Pixel coordinate grounding data:
⁂

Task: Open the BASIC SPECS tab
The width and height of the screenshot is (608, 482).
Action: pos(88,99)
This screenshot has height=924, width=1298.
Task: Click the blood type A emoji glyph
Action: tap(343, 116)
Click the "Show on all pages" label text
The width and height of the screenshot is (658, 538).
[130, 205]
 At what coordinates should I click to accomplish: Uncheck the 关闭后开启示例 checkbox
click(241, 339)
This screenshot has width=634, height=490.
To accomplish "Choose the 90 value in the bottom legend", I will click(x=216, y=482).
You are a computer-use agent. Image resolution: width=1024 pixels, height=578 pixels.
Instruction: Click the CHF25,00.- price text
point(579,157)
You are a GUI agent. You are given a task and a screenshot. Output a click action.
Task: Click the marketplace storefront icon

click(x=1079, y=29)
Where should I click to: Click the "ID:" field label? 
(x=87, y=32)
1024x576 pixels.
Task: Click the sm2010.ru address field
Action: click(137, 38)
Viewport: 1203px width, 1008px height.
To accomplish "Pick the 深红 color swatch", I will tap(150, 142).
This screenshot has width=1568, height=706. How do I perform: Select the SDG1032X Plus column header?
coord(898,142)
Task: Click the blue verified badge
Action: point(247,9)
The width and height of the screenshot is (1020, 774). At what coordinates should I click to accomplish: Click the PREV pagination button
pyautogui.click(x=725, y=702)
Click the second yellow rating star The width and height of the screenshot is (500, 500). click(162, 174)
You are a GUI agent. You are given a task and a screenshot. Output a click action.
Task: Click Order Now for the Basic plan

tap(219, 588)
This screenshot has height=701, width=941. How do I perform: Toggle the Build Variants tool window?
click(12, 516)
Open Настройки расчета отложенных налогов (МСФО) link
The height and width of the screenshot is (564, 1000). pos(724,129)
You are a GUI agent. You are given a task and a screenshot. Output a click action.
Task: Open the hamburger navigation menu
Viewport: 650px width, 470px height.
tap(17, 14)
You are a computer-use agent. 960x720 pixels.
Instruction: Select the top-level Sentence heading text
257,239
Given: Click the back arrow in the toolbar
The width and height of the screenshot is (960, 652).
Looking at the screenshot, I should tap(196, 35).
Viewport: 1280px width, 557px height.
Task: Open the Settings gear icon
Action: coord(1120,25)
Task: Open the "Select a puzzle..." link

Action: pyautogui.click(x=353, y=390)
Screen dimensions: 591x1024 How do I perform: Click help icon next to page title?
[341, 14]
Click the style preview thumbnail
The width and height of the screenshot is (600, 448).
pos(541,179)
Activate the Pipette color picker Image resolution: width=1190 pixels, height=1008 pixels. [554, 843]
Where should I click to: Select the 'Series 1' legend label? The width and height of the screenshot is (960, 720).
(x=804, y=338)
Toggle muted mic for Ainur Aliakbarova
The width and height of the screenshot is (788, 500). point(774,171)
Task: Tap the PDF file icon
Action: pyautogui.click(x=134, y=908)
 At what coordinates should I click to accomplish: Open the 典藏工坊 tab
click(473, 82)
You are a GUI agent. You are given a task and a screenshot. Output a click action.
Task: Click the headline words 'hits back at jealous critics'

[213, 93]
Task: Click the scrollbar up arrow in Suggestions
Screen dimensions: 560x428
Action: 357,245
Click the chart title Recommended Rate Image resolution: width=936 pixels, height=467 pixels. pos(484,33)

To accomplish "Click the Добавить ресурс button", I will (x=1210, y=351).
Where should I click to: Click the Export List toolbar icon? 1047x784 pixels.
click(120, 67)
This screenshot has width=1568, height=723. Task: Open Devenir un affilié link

⁂

> _What is required_: Each line of the data above is to be set down exactly.

> _Response_:
Task: Open the BASIC SPECS tab
The width and height of the screenshot is (608, 482).
Action: pos(88,99)
This screenshot has height=924, width=1298.
Task: Click the blood type A emoji glyph
Action: tap(343, 116)
Click the "Show on all pages" label text
The width and height of the screenshot is (658, 538).
[130, 205]
 At what coordinates should I click to accomplish: Uncheck the 关闭后开启示例 checkbox
click(241, 339)
This screenshot has width=634, height=490.
To accomplish "Choose the 90 value in the bottom legend", I will click(x=216, y=482).
You are a computer-use agent. Image resolution: width=1024 pixels, height=578 pixels.
Instruction: Click the CHF25,00.- price text
point(579,157)
You are a GUI agent. You are given a task and a screenshot. Output a click action.
Task: Click the marketplace storefront icon

click(x=1079, y=29)
Where should I click to: Click the "ID:" field label? 
(x=87, y=32)
1024x576 pixels.
Task: Click the sm2010.ru address field
Action: click(137, 38)
Viewport: 1203px width, 1008px height.
To accomplish "Pick the 深红 color swatch", I will tap(150, 142).
This screenshot has width=1568, height=706. How do I perform: Select the SDG1032X Plus column header?
coord(898,142)
Task: Click the blue verified badge
Action: point(247,9)
The width and height of the screenshot is (1020, 774). At what coordinates should I click to accomplish: Click the PREV pagination button
pyautogui.click(x=725, y=702)
Click the second yellow rating star The width and height of the screenshot is (500, 500). click(162, 174)
You are a GUI agent. You are given a task and a screenshot. Output a click action.
Task: Click Order Now for the Basic plan

tap(219, 588)
This screenshot has height=701, width=941. How do I perform: Toggle the Build Variants tool window?
click(12, 516)
Open Настройки расчета отложенных налогов (МСФО) link
The height and width of the screenshot is (564, 1000). pos(724,129)
You are a GUI agent. You are given a task and a screenshot. Output a click action.
Task: Open the hamburger navigation menu
Viewport: 650px width, 470px height.
tap(17, 14)
You are a computer-use agent. 960x720 pixels.
Instruction: Select the top-level Sentence heading text
257,239
Given: Click the back arrow in the toolbar
The width and height of the screenshot is (960, 652).
Looking at the screenshot, I should tap(196, 35).
Viewport: 1280px width, 557px height.
Task: Open the Settings gear icon
Action: coord(1120,25)
Task: Open the "Select a puzzle..." link

Action: pyautogui.click(x=353, y=390)
Screen dimensions: 591x1024 How do I perform: Click help icon next to page title?
[341, 14]
Click the style preview thumbnail
The width and height of the screenshot is (600, 448).
pos(541,179)
Activate the Pipette color picker Image resolution: width=1190 pixels, height=1008 pixels. [554, 843]
Where should I click to: Select the 'Series 1' legend label? The width and height of the screenshot is (960, 720).
(x=804, y=338)
Toggle muted mic for Ainur Aliakbarova
The width and height of the screenshot is (788, 500). point(774,171)
Task: Tap the PDF file icon
Action: pyautogui.click(x=134, y=908)
 At what coordinates should I click to accomplish: Open the 典藏工坊 tab
click(473, 82)
You are a GUI agent. You are given a task and a screenshot. Output a click action.
Task: Click the headline words 'hits back at jealous critics'

[213, 93]
Task: Click the scrollbar up arrow in Suggestions
Screen dimensions: 560x428
Action: 357,245
Click the chart title Recommended Rate Image resolution: width=936 pixels, height=467 pixels. pos(484,33)

To accomplish "Click the Добавить ресурс button", I will (x=1210, y=351).
Where should I click to: Click the Export List toolbar icon? 1047x784 pixels.
click(120, 67)
This screenshot has width=1568, height=723. Task: Open Devenir un affilié link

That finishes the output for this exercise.